On 6/13/07, Tyler Durden <camera_lumina at hotmail.com> wrote:
> First of all, anyone have the latest word about Cryptome?

what?


> Second of all, I took a look at these and what's becomming quite clear is
> that they don't really say that much. They basically just show how the LGXs
> are connected and interface into and out of the "secret room" via
> splitters.* It does say that a buttload of traffic is being split and sent
> off to NSA equipmet ...

right.  tap all the interesting fibers, feed to narus.


> but the real missing piece is just how that traffic
> gets back to NSA. I still believe that they just can't send back EVERYTHING,
> and have to have several layers of prioritzation, so that only fairly
> interesting traffic makes it back in real time (this is not to say that they
> don't possibly route and store uninteresting local traffic for future
> reference) but they can't get everything back to, for instance, DC in real
> time.

the narus is there specifically so they don't have to backhaul a
mirror of the traffic.  it does all the inspection to isolate
interesting information, then sends back that interesting information
to aggregation points, before that in turn is sent on to NSA.

the bridgeton center att noc is a good example.  there is a room
controlled by multi-factor biometric authentication (print, retinal)
with man trap doors.  this is probably the room used for distributing
configuration to the remote monitoring points (it's unlikely they
store much of interest at the remote sites, since the security is much
lower at these places) as well as aggregation of the feeds for
backhaul to NSA.

see also the new NSA facilities being built in denver, CO.  this is an
ideal place to aggregate traffic across the country...
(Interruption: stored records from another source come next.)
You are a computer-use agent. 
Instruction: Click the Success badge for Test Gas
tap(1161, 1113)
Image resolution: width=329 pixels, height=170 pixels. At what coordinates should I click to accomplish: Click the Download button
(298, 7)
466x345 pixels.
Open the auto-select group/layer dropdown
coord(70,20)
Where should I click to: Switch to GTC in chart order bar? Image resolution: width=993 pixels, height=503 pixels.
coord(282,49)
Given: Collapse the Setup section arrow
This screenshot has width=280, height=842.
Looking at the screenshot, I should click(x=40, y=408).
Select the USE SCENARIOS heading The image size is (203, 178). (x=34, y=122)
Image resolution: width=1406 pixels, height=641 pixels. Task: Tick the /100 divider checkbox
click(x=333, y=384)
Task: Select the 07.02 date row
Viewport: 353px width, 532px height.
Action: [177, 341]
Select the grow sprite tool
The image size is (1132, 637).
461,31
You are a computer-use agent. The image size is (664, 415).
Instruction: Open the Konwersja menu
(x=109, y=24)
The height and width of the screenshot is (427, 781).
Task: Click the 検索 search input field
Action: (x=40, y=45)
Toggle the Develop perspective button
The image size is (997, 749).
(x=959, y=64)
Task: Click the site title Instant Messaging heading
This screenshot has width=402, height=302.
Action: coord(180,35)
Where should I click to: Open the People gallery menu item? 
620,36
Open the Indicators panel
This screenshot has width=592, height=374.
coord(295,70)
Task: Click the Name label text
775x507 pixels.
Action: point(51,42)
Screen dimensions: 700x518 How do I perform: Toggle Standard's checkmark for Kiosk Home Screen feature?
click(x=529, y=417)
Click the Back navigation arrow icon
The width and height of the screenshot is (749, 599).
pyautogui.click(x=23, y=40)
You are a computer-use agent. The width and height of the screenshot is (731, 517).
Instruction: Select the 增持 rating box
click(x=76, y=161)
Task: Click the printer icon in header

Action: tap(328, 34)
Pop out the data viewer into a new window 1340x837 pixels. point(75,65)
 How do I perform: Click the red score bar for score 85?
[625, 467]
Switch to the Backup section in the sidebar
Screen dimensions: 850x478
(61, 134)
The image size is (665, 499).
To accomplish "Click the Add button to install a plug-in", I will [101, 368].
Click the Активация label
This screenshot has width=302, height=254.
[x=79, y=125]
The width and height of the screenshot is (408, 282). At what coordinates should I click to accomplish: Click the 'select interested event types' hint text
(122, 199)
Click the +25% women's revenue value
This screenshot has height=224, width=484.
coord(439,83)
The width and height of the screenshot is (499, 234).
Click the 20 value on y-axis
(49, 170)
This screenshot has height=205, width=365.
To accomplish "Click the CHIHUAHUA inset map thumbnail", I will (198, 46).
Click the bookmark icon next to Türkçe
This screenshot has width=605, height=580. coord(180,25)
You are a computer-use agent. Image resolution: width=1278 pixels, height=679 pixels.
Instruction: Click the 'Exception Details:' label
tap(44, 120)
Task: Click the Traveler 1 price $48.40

> Another question I've had for a while is how they get around the loss
> budgets in certain cases. Dropping a 3dB splitter into an OC-48 signal
> that's pushed to the limit will result in some signficant BER degredation.
> Do they just avoid those signals? DO they put in some kind of in-line
> optical amplifier? (That's not trivial, as they have to electrically power
> such a device.)

from the sounds of it, the taps did introduce some problems which were
resolved quickly.  probably not from signal loss, but who knows.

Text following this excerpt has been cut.